▶ [Data for the task]:
++++++++++++++++++++

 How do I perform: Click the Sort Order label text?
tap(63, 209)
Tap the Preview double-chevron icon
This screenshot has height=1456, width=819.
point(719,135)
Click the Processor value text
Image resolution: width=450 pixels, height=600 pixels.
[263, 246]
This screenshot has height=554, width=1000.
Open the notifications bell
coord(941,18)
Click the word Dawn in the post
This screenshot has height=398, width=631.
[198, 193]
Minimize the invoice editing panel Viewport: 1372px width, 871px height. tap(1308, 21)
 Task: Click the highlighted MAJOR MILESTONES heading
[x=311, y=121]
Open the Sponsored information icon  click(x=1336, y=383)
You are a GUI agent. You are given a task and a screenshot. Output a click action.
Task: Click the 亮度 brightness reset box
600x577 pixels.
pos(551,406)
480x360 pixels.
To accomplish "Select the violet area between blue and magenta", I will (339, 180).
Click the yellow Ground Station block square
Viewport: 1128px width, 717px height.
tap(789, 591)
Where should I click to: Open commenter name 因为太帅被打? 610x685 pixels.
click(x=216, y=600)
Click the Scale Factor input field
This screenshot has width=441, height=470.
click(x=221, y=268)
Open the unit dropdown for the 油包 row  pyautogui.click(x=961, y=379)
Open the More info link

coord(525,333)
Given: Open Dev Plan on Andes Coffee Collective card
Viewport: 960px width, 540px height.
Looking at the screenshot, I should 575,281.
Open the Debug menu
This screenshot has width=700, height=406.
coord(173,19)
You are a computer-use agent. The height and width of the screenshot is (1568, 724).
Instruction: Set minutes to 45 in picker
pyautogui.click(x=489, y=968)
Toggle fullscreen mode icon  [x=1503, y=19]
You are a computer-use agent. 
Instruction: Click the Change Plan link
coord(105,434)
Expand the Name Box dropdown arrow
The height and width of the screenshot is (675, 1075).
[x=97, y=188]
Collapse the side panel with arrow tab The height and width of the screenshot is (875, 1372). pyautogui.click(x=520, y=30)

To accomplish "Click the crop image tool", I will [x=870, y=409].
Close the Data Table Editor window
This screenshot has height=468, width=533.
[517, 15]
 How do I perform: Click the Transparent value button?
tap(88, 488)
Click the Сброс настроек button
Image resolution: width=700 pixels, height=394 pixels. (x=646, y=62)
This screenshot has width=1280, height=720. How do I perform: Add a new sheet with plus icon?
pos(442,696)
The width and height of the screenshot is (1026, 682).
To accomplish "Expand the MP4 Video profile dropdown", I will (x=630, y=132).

++++++++++++++++++++

▶ [Try it]: Repeat precisely, and with nothing added, every line from the one containing "Click the Сброс настроек button" to the last line of the listing above.

▶ [Reply]:
Click the Сброс настроек button
Image resolution: width=700 pixels, height=394 pixels. (x=646, y=62)
This screenshot has width=1280, height=720. How do I perform: Add a new sheet with plus icon?
pos(442,696)
The width and height of the screenshot is (1026, 682).
To accomplish "Expand the MP4 Video profile dropdown", I will (x=630, y=132).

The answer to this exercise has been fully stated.